▶ **MATERIAL TO PROCESS**
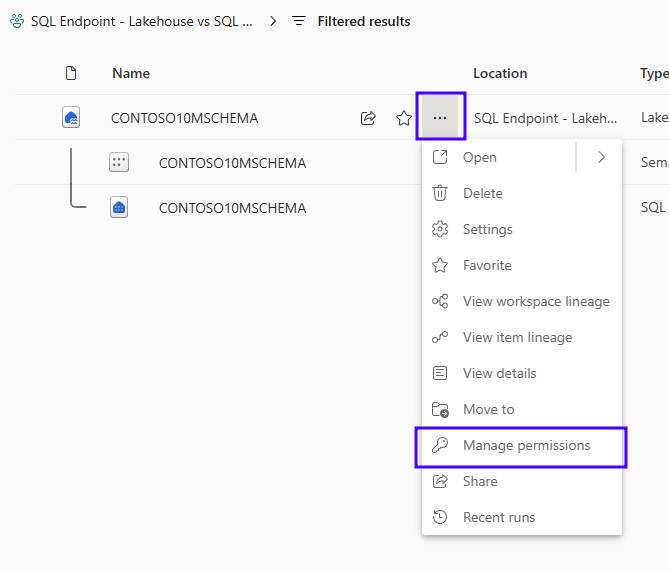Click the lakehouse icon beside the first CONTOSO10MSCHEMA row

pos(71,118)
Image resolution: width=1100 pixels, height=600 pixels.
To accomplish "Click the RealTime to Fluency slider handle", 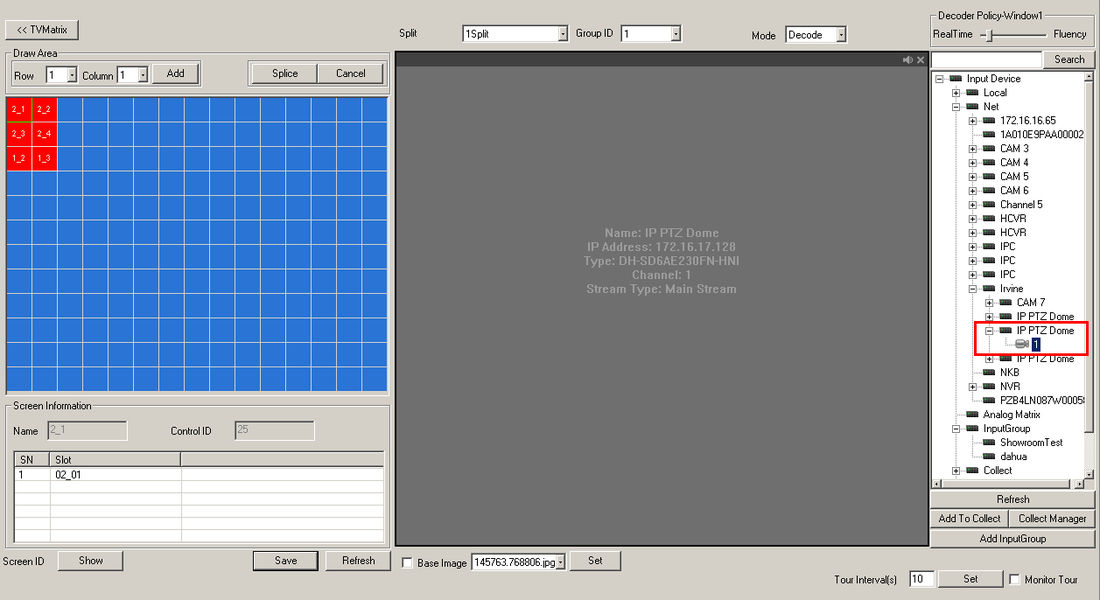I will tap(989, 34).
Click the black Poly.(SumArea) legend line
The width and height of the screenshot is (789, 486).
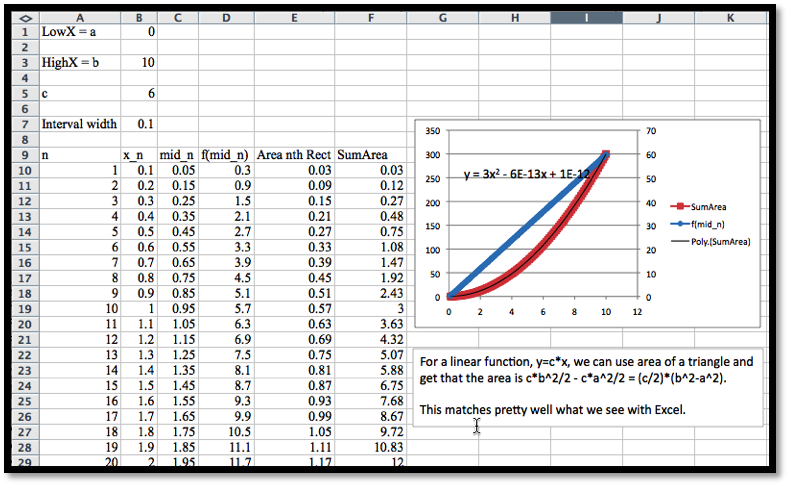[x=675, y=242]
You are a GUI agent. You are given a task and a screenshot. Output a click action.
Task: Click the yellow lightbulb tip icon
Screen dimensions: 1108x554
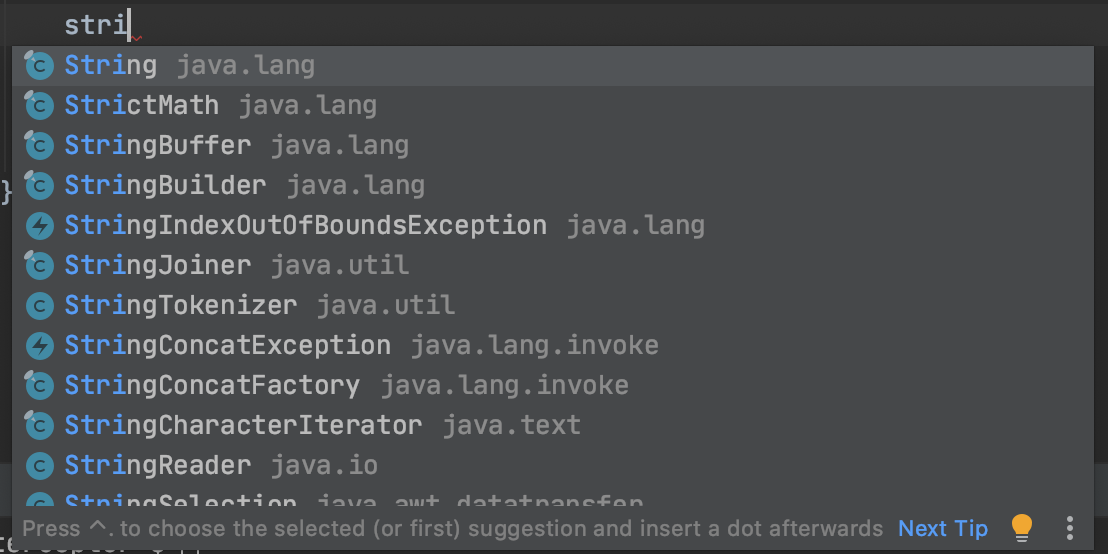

▶ **EXERCISE TASK**
Begin at the line that contains "You are a GUI" and continue through the end of the records. Rewrite those lines, changing "screenshot" to "screen image" and leaving everything else the same, and omit the pictures.

▶ **TASK OUTPUT**
You are a GUI agent. You are given a task and a screen image. Output a click action.
Task: Click the yellow lightbulb tip icon
Screen dimensions: 1108x554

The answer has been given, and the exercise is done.